2. Stabilitas Kawasan dan Keamanan Global
AS memiliki kepentingan dalam mencegah konflik di Gaza yang bisa meluas ke kawasan lain, terutama karena Gaza kerap menjadi simbol perlawanan Palestina.
-
Mencegah Eskalasi: Konflik di Gaza berpotensi memicu ketegangan dengan negara Arab atau sekutu AS seperti Mesir dan Yordania. AS ingin menghindari destabilisasi yang bisa mengganggu kepentingan ekonominya (misalnya, jalur perdagangan di Terusan Suez).
-
Melawan Pengaruh Iran: AS menuduh Iran mendanai dan mempersenjatai Hamas.
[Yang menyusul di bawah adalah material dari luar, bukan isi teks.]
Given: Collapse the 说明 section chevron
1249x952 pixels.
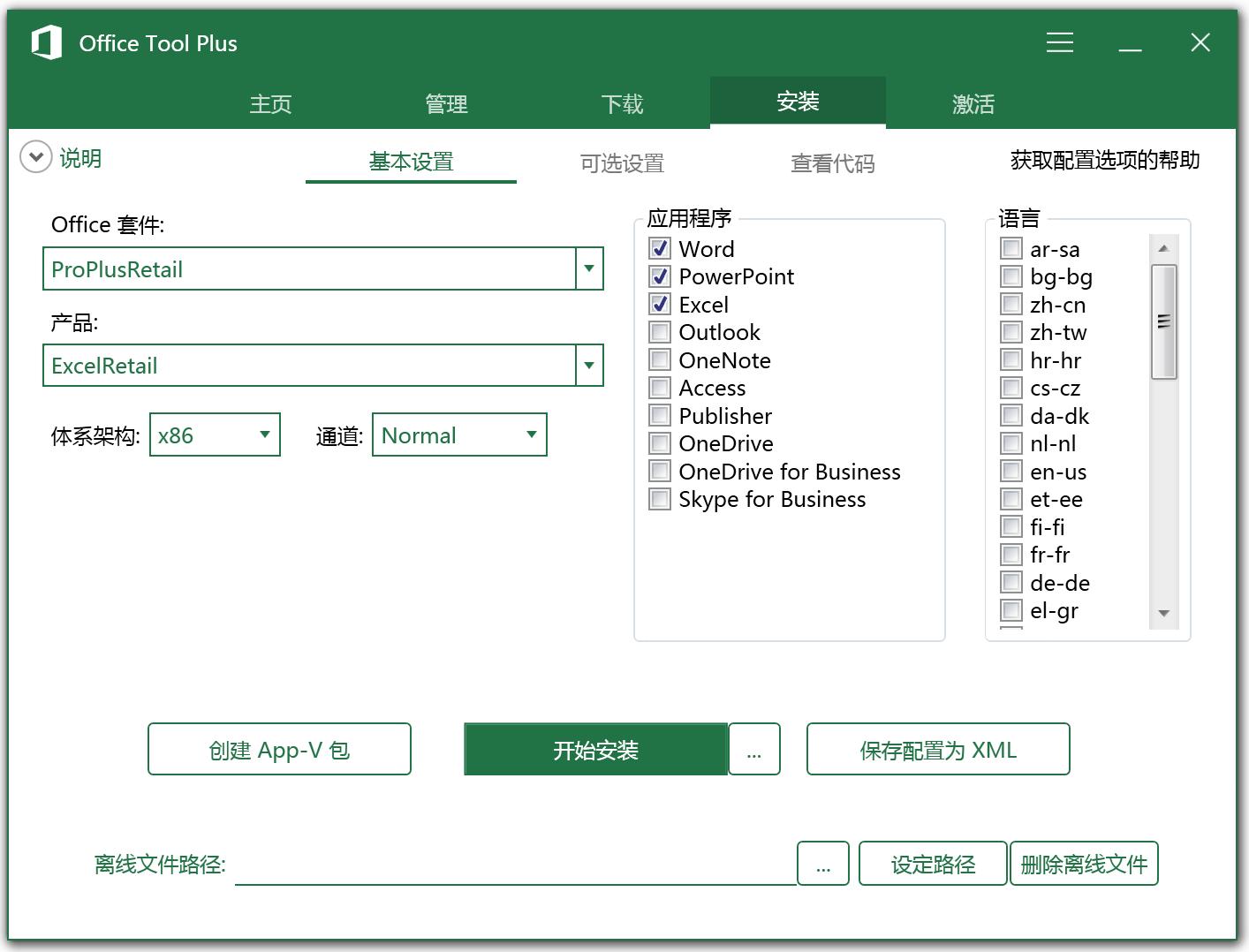Looking at the screenshot, I should point(35,158).
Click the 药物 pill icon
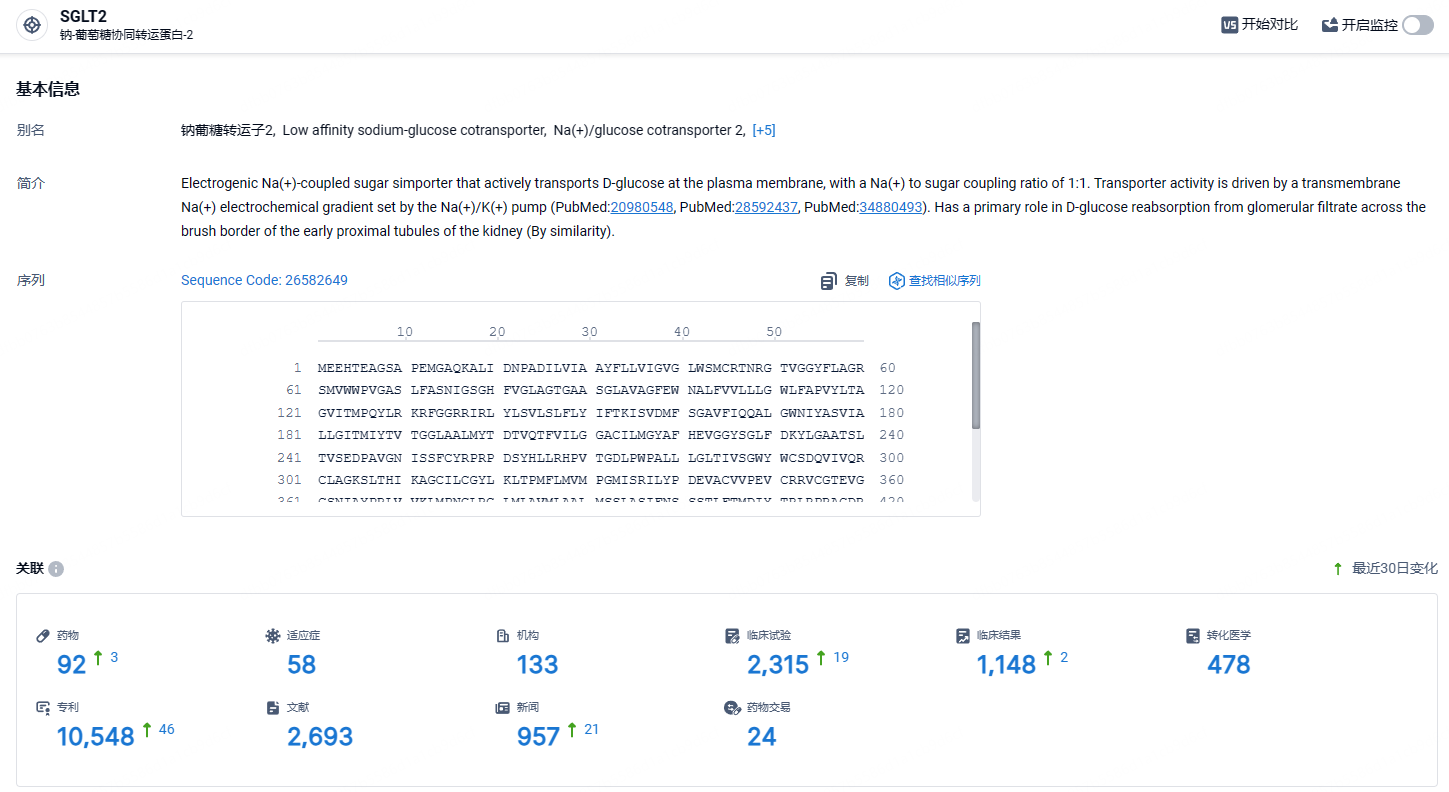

Dengan membatasi kekuatan Hamas di Gaza, AS berupaya mengurangi pengaruh Iran di kawasan.
3. Kepentingan Domestik dan Lobi Politik
Kebijakan AS di Gaza tidak lepas dari tekanan politik dalam negeri, terutama dari kelompok pro-Israel yang kuat di Washington.
-
Lobi AIPAC: American Israel Public Affairs Committee (AIPAC) dikenal sebagai kelompok lobi yang sangat berpengaruh dalam mendorong dukungan AS untuk Israel, termasuk dalam kebijakan terkait Gaza.
-
Sentimen Publik: Sebagian besar politisi AS menghindari kritik terbuka terhadap Israel karena risiko kehilangan dukungan pemilih dan donor.
4. Agenda Demokrasi dan Hak Asasi Manusia (yang Kontroversial)
AS kerap menggunakan narasi “penyebaran demokrasi” dan perlindungan hak asasi manusia sebagai bagian dari kebijakan luar negerinya. Namun, di Gaza, kebijakan ini dianggap kontradiktif:
-
Dukungan untuk Israel vs. Kritik terhadap Pelanggaran HAM: AS mengutuk pelanggaran HAM oleh Hamas (seperti penggunaan warga sipil sebagai perisai manusia), tetapi sering diam terhadap tindakan Israel yang dianggap tidak proporsional (seperti serangan udara yang menewaskan anak-anak).
-
Bantuan Kemanusiaan: AS memberikan bantuan kemanusiaan ke Gaza melalui lembaga seperti UNRWA, tetapi bantuan ini sering dibatasi oleh keputusan politik untuk tidak berurusan dengan Hamas.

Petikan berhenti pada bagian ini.